The Obama administration has not stated where it intends to draw the line on the continuum of radical Islamist ideology. Such limits will likely emerge on a case-by-case basis. The stream of American Muslims from Minnesota who have been inspired to join Somalia’s terrorist group, for example, could prompt the administration to take further measures in this regard. Ultimately, it will be up to the courts to decide how to balance religious freedom against national and homeland security. In fact, the ACLU is already challenging the administration’s action on al-Awlaki, arguing that the government has disregarded the standard that the violence be “imminent” set by the Supreme Court for limiting speech that incites violence in the landmark 1969 Brandenburg case.

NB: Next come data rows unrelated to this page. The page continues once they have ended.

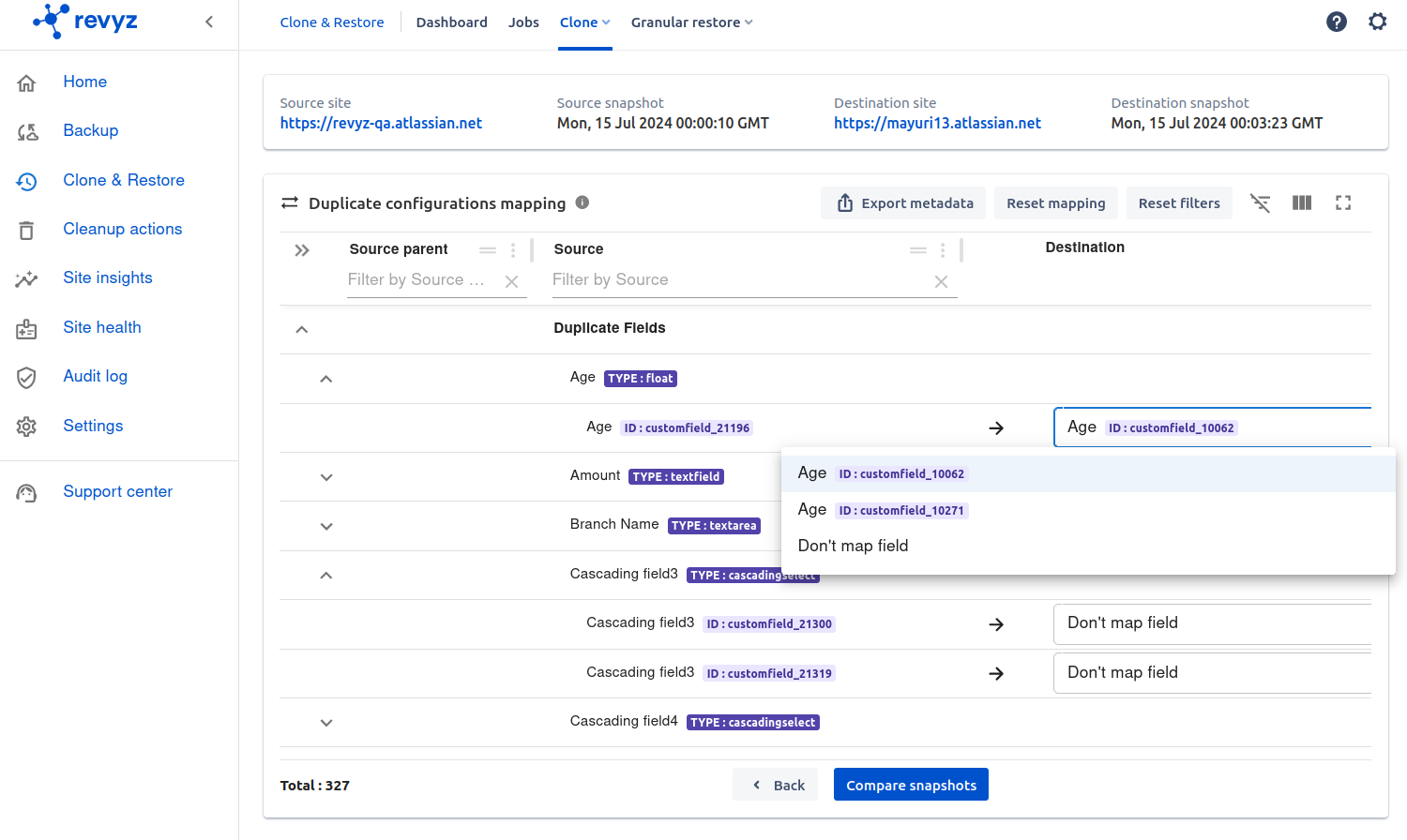Toggle full screen mode for mapping table
The image size is (1407, 840).
(1343, 202)
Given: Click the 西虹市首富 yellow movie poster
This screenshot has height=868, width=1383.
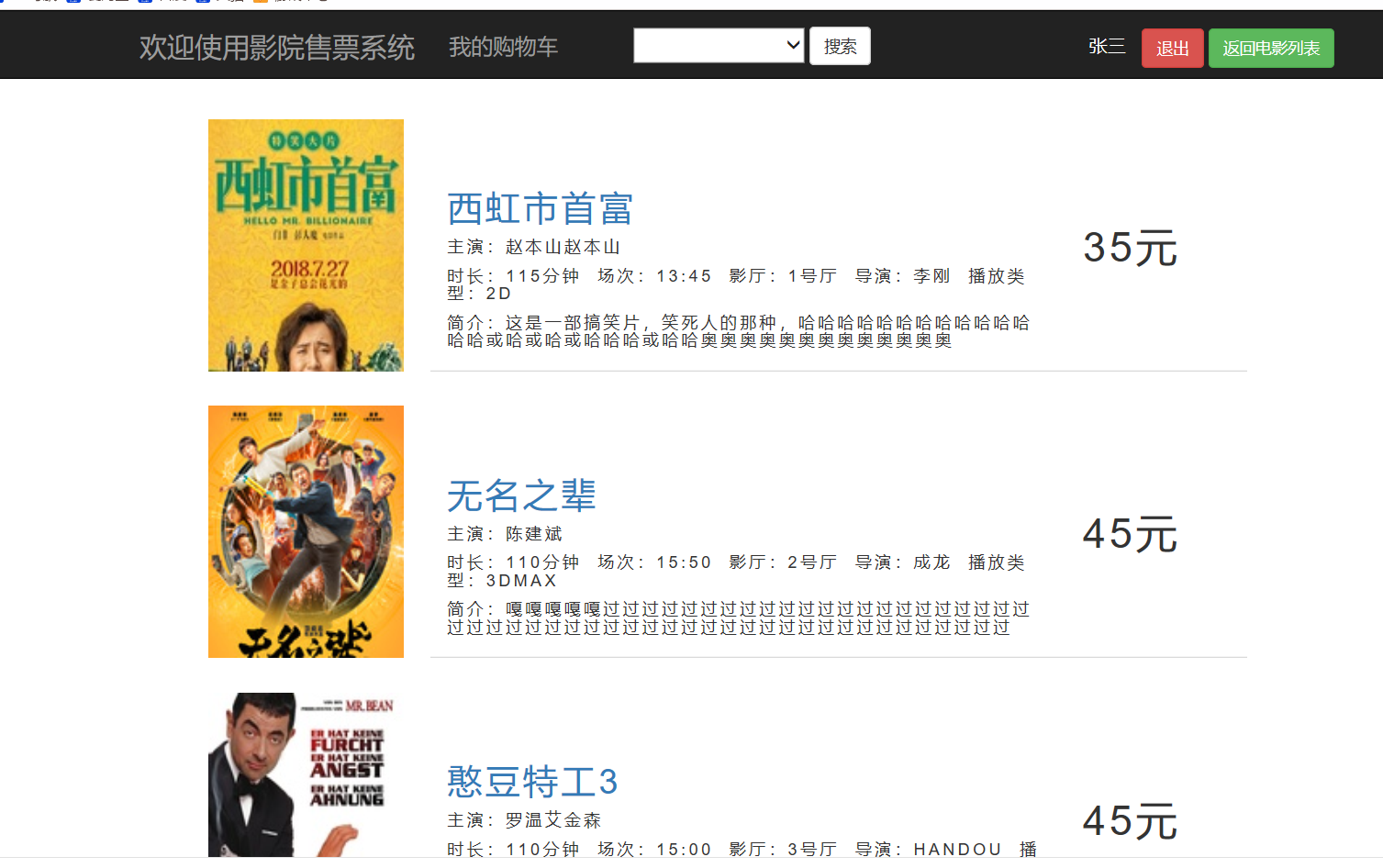Looking at the screenshot, I should click(306, 245).
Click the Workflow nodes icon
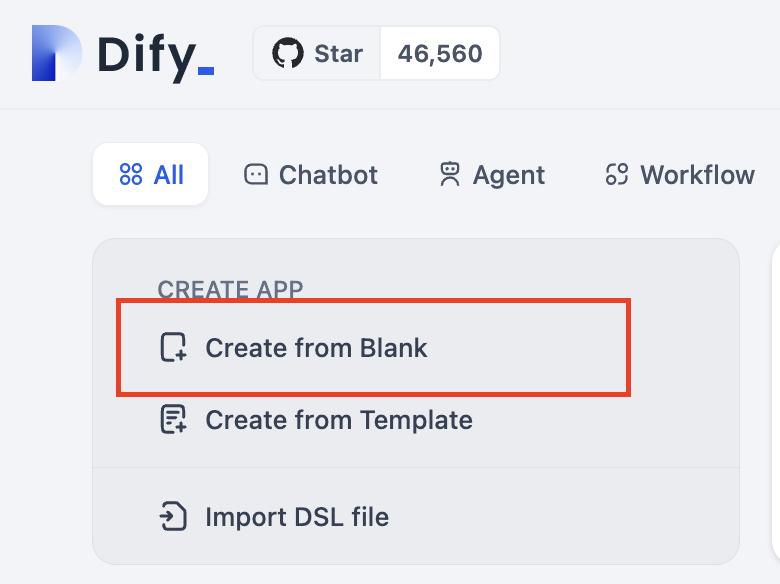Screen dimensions: 780x584 (617, 175)
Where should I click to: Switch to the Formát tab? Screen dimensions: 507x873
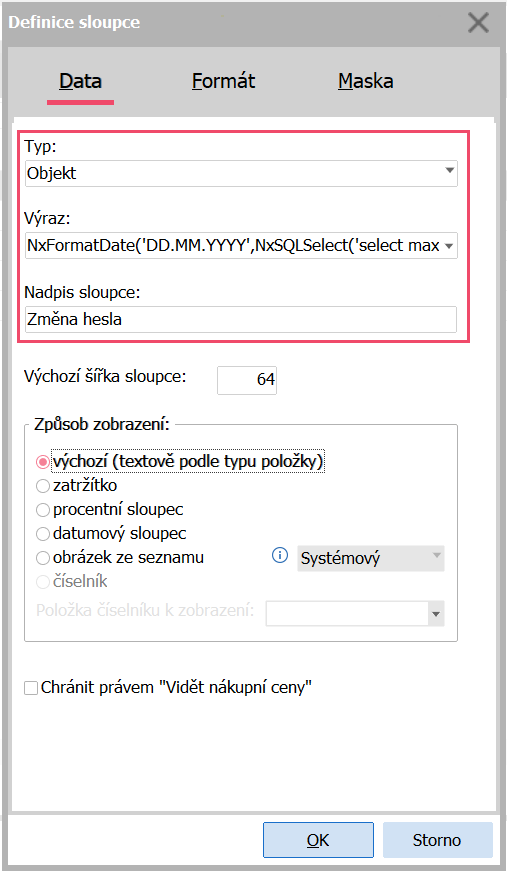(223, 81)
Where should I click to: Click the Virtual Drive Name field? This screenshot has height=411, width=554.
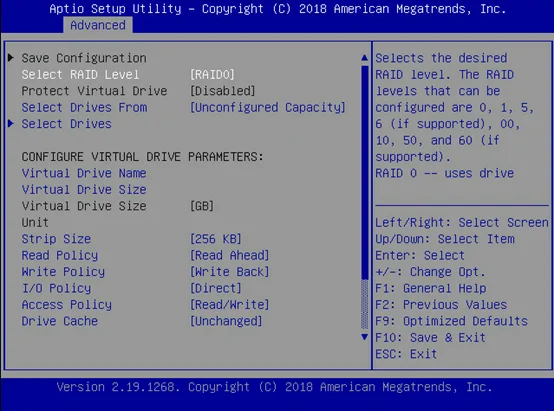click(84, 173)
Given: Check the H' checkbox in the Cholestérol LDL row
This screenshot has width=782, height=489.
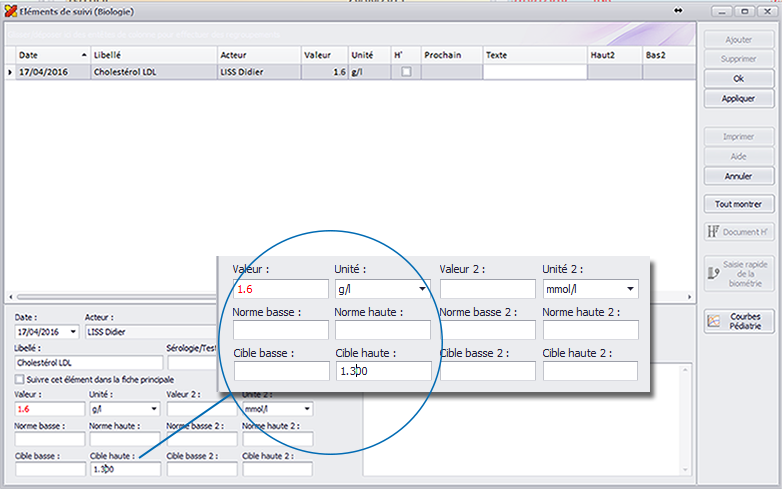Looking at the screenshot, I should tap(405, 72).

Our Constitution rightly protects the building of houses of worship, even when public sensibilities are offended — unlike, for example, Egypt, which uses just such a standard to limit the building of churches. The possibility that the Islamic center could be a propaganda gift to the enemy by the mere fact of its proximity to Ground Zero (the site was close enough that the building there was damaged in the 9/11 attacks) has been deemed by authorities not to clear the high bar of the First Amendment as a reason to permit its banning. Whether Park51 (or any other American mosque) will become a center of radicalism to an extent warranting its closure for the sake of homeland security — either under the new al-Awlaki standard or under some future standard necessitated by compelling reasons emerging within the ideological war at large — will remain to be seen.
– Nina Shea, a lawyer, is a senior fellow of the Hudson Institute and director of its Center on Religious Freedom.